Negative indices slice the sequence relative to the end.

In [70]:
seq[-4:]

[3, 6, 3, 5]

A step can also be used after a second colon to, say, take every other element.

In [71]:
seq[::2]

[1, 3, 3]

A clever use of this is to pass -1, which has the useful effect of reversing a list or tuple.

In [72]:
seq[::-1]

[5, 3, 6, 3, 2, 1]

## 3.3 Built-in sequence functions

Python has a handful of useful sequence functions that you should familiarize yourself
with and use at any opportunity.

### enumerate

It’s common when iterating over a sequence to want to keep track of the index of the
current item. Since this is so common, Python has a built-in function, enumerate, which returns a
sequence of (i, value) tuples.

In [73]:
for idx, val in enumerate([1, 2, 3]):
    print(idx, val)

0 1
1 2
2 3


When you are indexing data, a helpful pattern that uses enumerate is computing a
dict mapping the values of a sequence (which are assumed to be unique) to their
locations in the sequence.

In [74]:
some_list = ["foo", "bar", "baz"]

In [75]:
mapping = {}

In [76]:
for i, v in enumerate(some_list):
    mapping[v] = i  

In [77]:
mapping

{'bar': 1, 'baz': 2, 'foo': 0}

### sorted

The sorted function returns a new sorted list from the elements of any sequence.

In [78]:
sorted([3, 4, 1])

[1, 3, 4]

The sorted function accepts the same arguments as the sort method on lists.

### zip

zip “pairs” up the elements of a number of lists, tuples, or other sequences to create a
list of tuples.

In [79]:
seq1 = ["foo", "bar", "baz"]
seq2 = ["one", "two", "three"]

In [80]:
zipped = zip(seq1, seq2)

In [81]:
list(zipped)

[('foo', 'one'), ('bar', 'two'), ('baz', 'three')]

zip can take an arbitrary number of sequences, and the number of elements it produces
is determined by the shortest sequence.

In [82]:
seq3 = [False, True]

In [83]:
list(zip(seq1, seq2, seq3))

[('foo', 'one', False), ('bar', 'two', True)]

A very common use of zip is simultaneously iterating over multiple sequences, possibly
also combined with enumerate.

Request A:
Reproduce the stretch from "## 3.3 Built-in" through "(i, value) tuples." in the Python sequence functions excerpt above.
Request B:
Carry on the Python sequence functions excerpt from the point where it stops.

Data under study:
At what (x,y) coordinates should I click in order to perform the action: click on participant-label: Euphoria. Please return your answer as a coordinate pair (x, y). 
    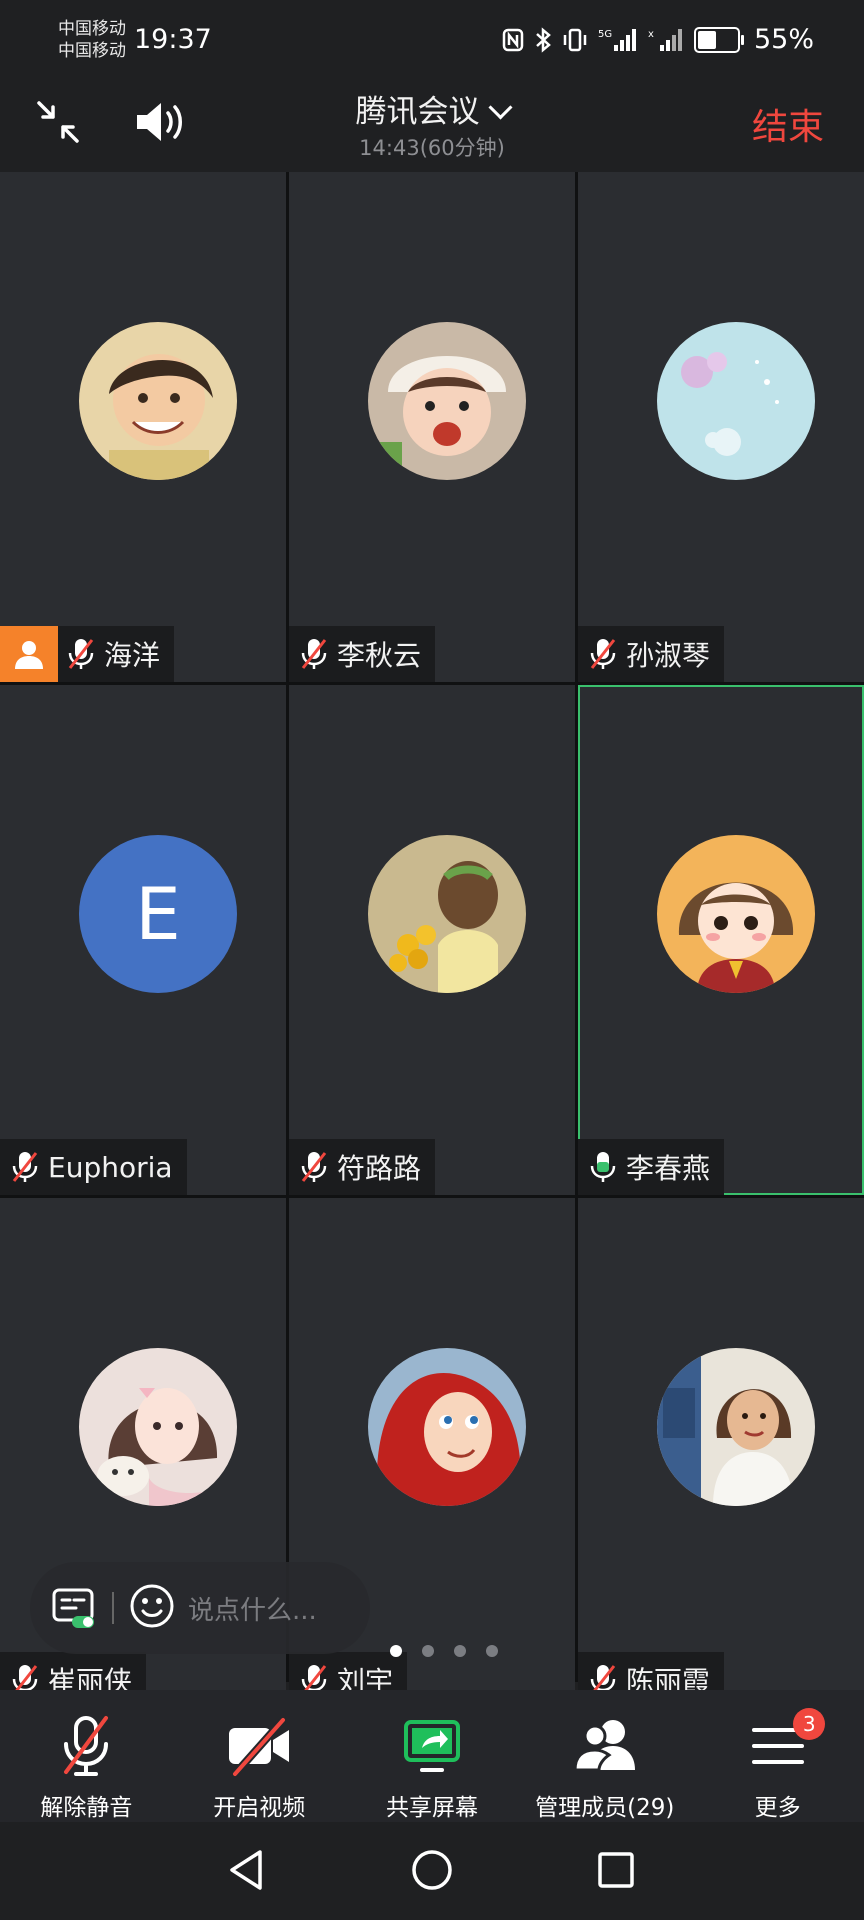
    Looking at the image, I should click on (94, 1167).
...
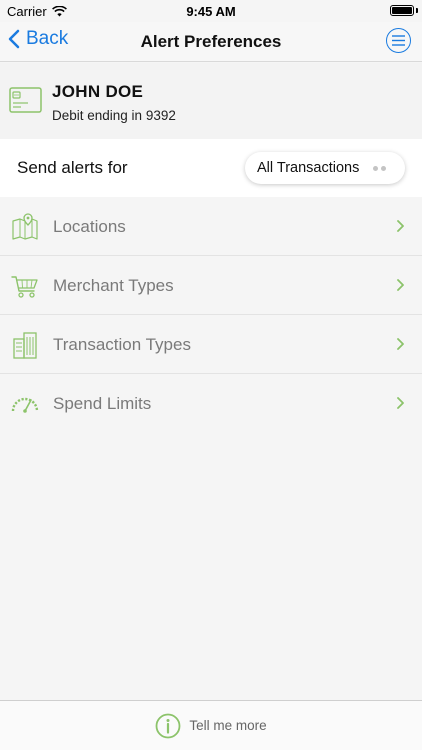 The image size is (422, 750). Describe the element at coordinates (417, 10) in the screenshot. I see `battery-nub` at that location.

Response box A:
## 3.3 Built-in sequence functions

Python has a handful of useful sequence functions that you should familiarize yourself
with and use at any opportunity.

### enumerate

It’s common when iterating over a sequence to want to keep track of the index of the
current item. Since this is so common, Python has a built-in function, enumerate, which returns a
sequence of (i, value) tuples.

Response box B:
In [86]:
for idx, (a, b) in enumerate(zip(seq1, seq2)):
    print(idx, a, b)

0 foo one
1 bar two
2 baz three


In [87]:
for idx, a, b in enumerate(zip(seq1, seq2)):
    print(idx, a, b)

ValueError: not enough values to unpack (expected 3, got 2)

Given a “zipped” sequence, zip can be applied in a clever way to “unzip” the
sequence. Another way to think about this is converting a list of rows into a list of
columns. The syntax, which looks a bit magical, is this.

In [89]:
pitchers = [('Nolan', 'Ryan'), 
            ('Roger', 'Clemens'),
            ('Schilling', 'Curt')]
pitchers

[('Nolan', 'Ryan'), ('Roger', 'Clemens'), ('Schilling', 'Curt')]

In [90]:
first_names, last_names = zip(*pitchers)

In [91]:
first_names

('Nolan', 'Roger', 'Schilling')

In [92]:
last_names

('Ryan', 'Clemens', 'Curt')

### reversed

reversed iterates over the elements of a sequence in reverse order.

In [93]:
list(reversed(range(10)))

[9, 8, 7, 6, 5, 4, 3, 2, 1, 0]

Keep in mind that reversed is a generator (to be discussed in some more detail later),
so it does not create the reversed sequence until materialized (e.g., with list or a for
loop).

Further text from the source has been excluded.